[Numpy-discussion] cannot pickle large numpy objects when memory resources are already stressed

Wed Mar 14 13:17:59 EDT 2007

El dc 14 de 03 del 2007 a les 09:46 -0700, en/na Travis Oliphant va
escriure:
> Glen W. Mabey wrote:
> 
> >Hello,
> >
> >After running a simulation that took 6 days to complete, my script
> >proceeded to attempt to write the results out to a file, pickled.
> >
> >The operation failed even though there was 1G of RAM free (4G machine).  
> >I've since reconsidered using the pickle format for storing data sets 
> >that include large numpy arrays.  However, somehow I assumed that one
> >would be able to pickle anything that you already had in memory, but I
> >see now that this was a rash assumption.
> >
> >Ought there to be a way to do this, or should I forget about being able
> >to bundle large numpy arrays and other objects in a single pickle?

▸ **Extracted information**:

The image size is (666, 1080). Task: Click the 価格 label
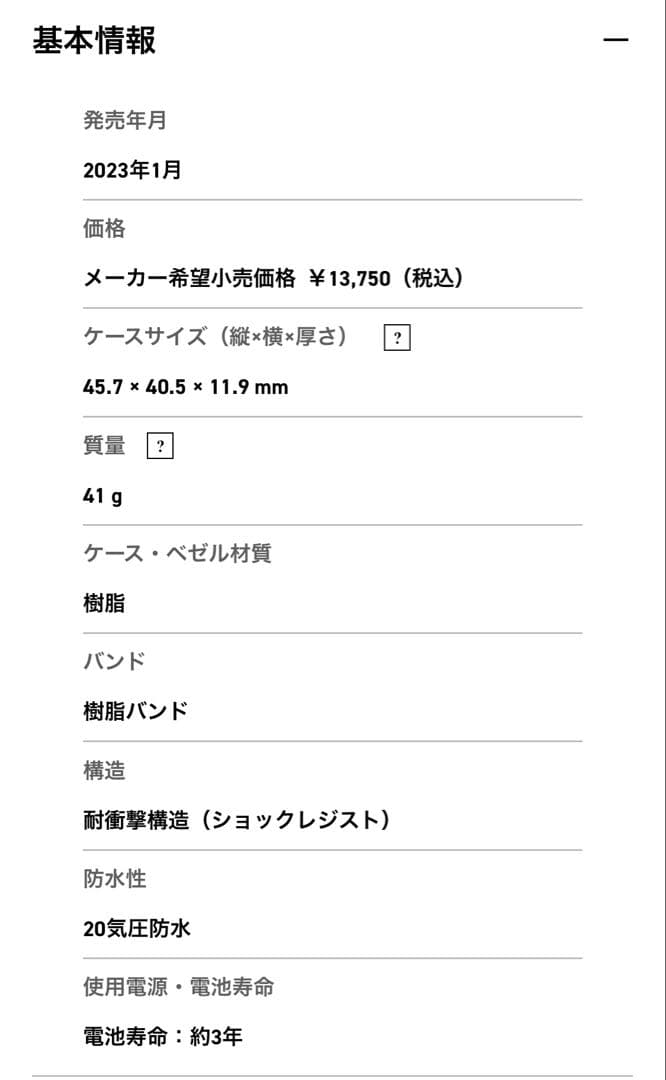point(104,229)
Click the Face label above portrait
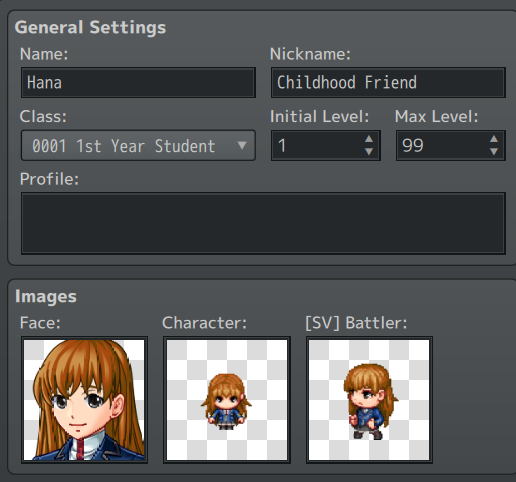This screenshot has width=516, height=482. (40, 323)
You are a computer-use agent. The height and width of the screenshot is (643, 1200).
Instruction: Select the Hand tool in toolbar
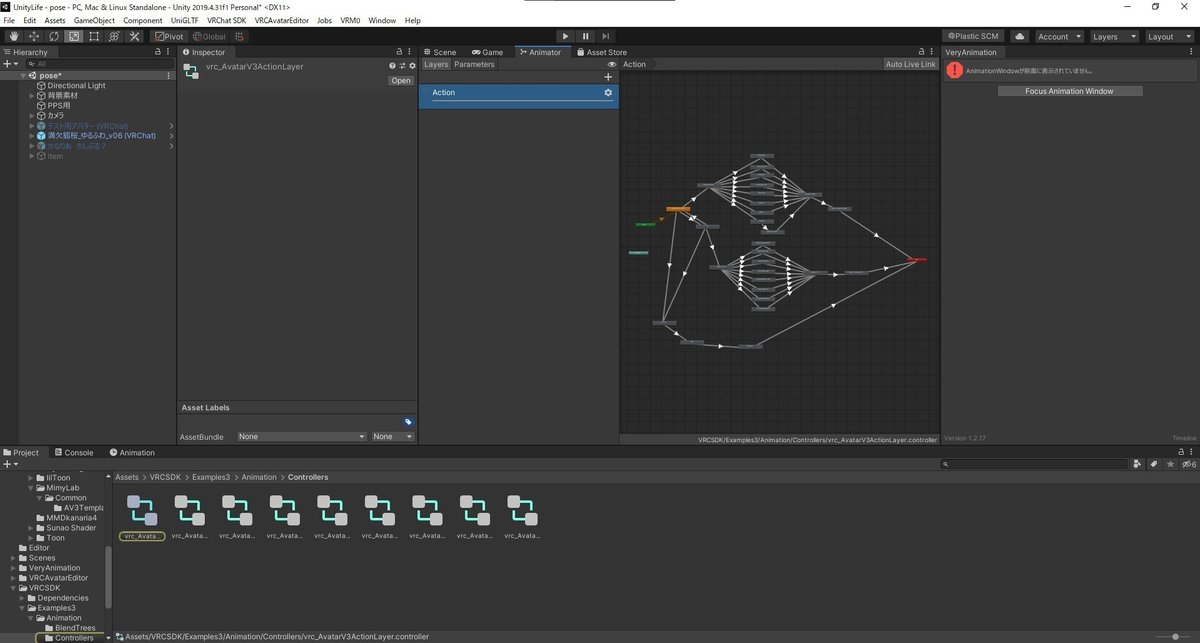pyautogui.click(x=13, y=36)
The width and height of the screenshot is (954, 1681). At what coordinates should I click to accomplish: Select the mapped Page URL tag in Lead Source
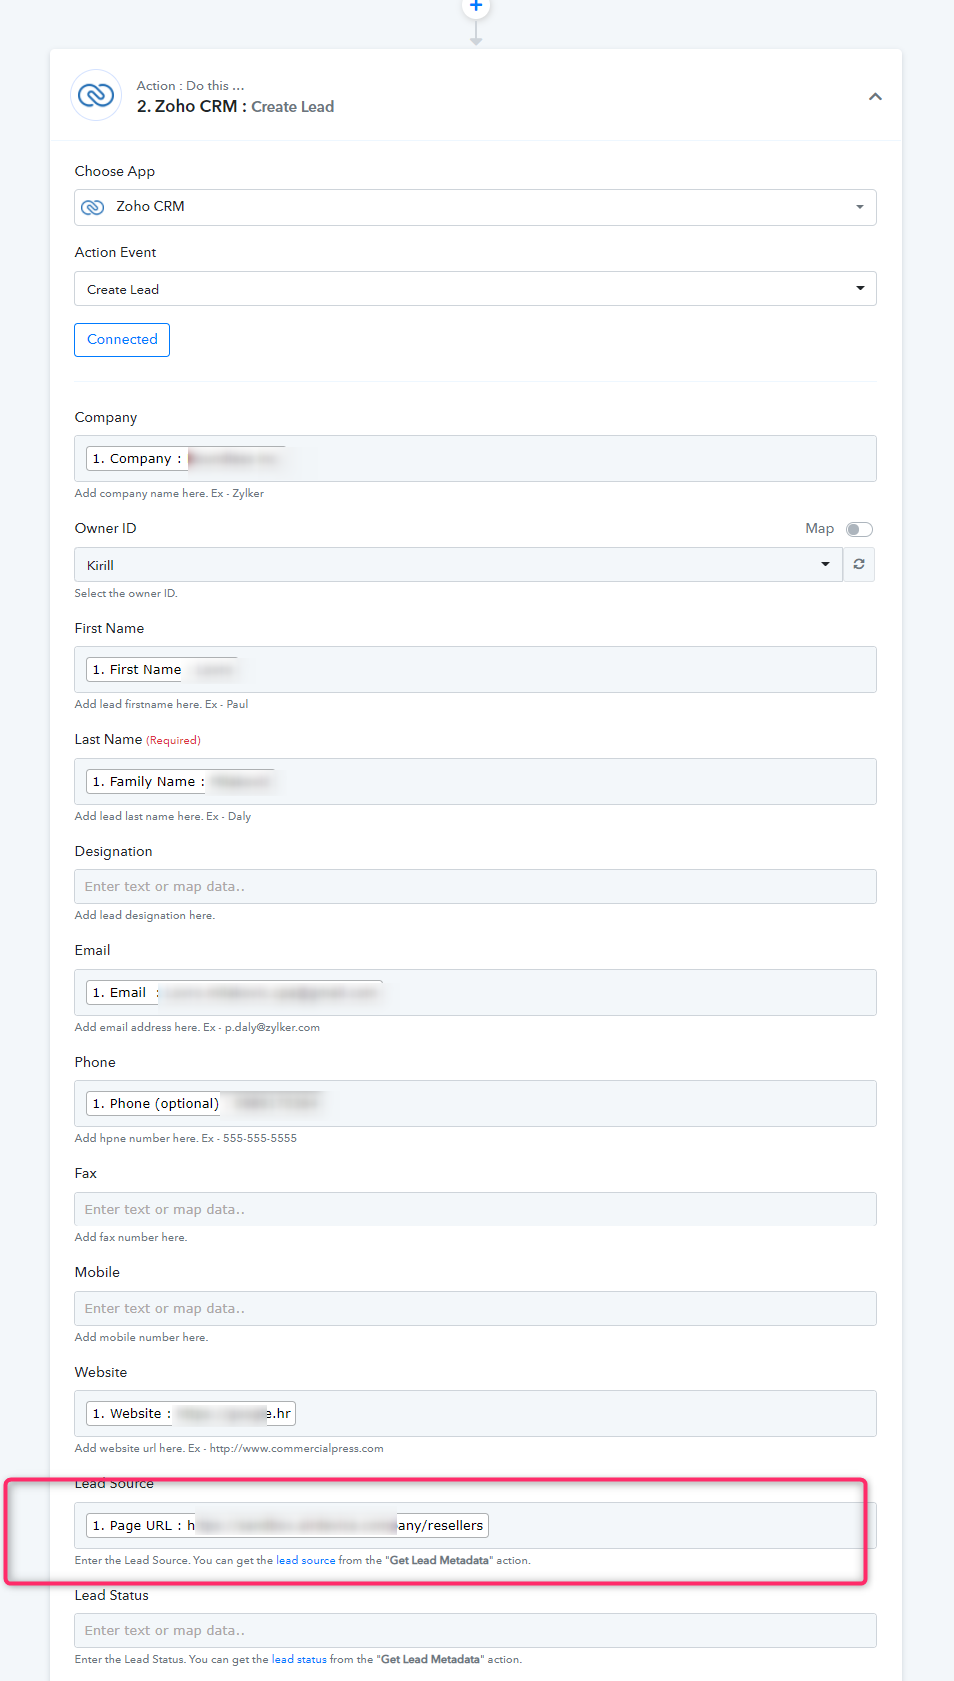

▸ **Given task A**: Can you rewrite the records with "label" swapped for "button" everywhere it appears, change nothing else, and leave out the pictures?
▸ **Given task B**: How would the mailing-list message about pickling large numpy arrays go on after its last line?
The text and the records have no connection to each other.

▸ **Expected output A**:
The image size is (666, 1080). Task: Click the 価格 button
point(104,229)
Click the Face button above portrait
This screenshot has width=516, height=482. (40, 323)
You are a computer-use agent. The height and width of the screenshot is (643, 1200).
Instruction: Select the Hand tool in toolbar
pyautogui.click(x=13, y=36)
The width and height of the screenshot is (954, 1681). At what coordinates should I click to accomplish: Select the mapped Page URL tag in Lead Source

▸ **Expected output B**:
If you can afford using another package for doing I/O perhaps PyTables
can save your day. It is optimized for saving a retrieving very large
amounts of data with ease. In particular, it can save your in-memory
arrays without a need to do another copy in memory (provided the array
is contiguous).  It also allows compressing the data in a transparent
way, without a need of using additional memory.

Furthermore, a recent optimization introduced in the 2.0 branch a week
ago also allows to *update* an array on disk without doing copies
neither.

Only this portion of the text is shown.